● **Stated goal**:
Rewrite the part of the entries that opens with the line containing "Open hashtag #充电吧音乐人#" and closes at the end of the entries, putting "Clear the checkbox for" in place of "Uncheck" and keeping everything else the same. Leave the pictures out of your answer.

[Some records]
[Start]
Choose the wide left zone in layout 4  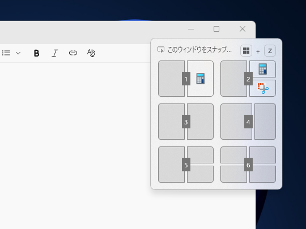coord(236,122)
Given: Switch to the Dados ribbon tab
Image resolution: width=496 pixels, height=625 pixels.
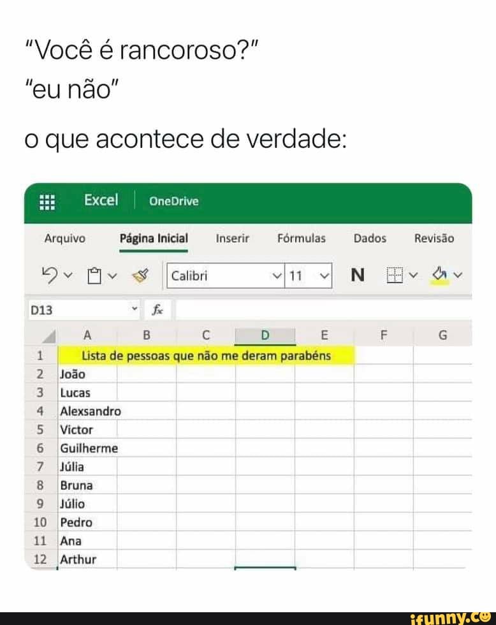Looking at the screenshot, I should click(x=370, y=239).
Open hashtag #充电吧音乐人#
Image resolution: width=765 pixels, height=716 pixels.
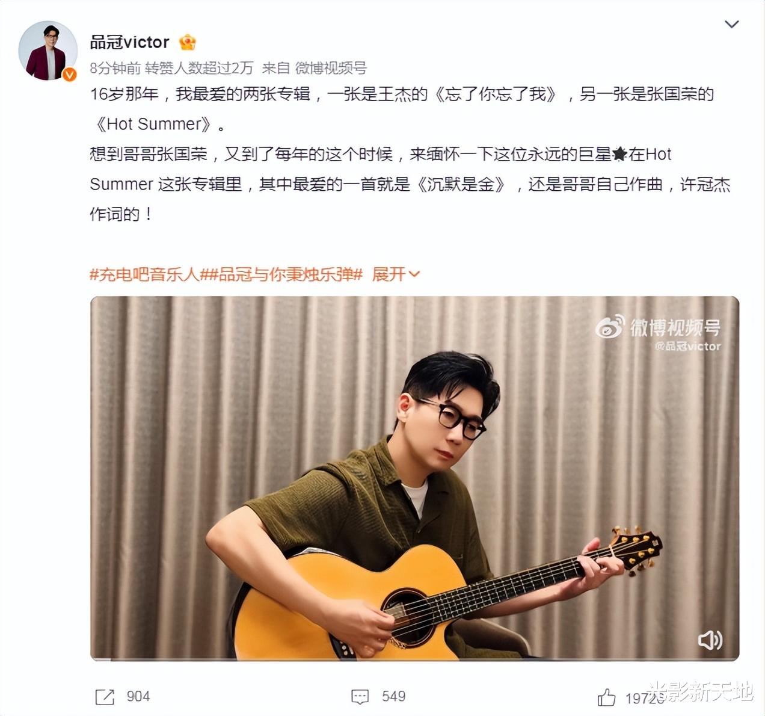pyautogui.click(x=144, y=274)
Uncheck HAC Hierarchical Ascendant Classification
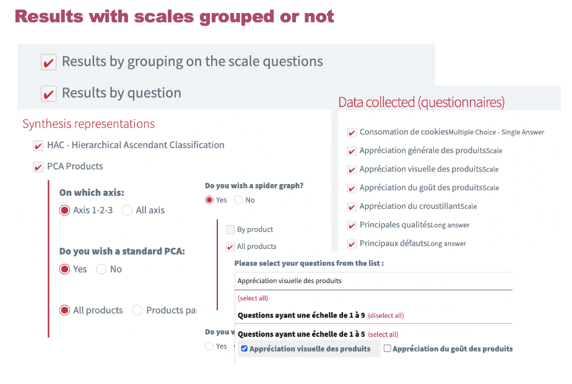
[End]
● **Written answer**:
Open hashtag #充电吧音乐人#
Image resolution: width=765 pixels, height=716 pixels.
pyautogui.click(x=144, y=274)
Clear the checkbox for HAC Hierarchical Ascendant Classification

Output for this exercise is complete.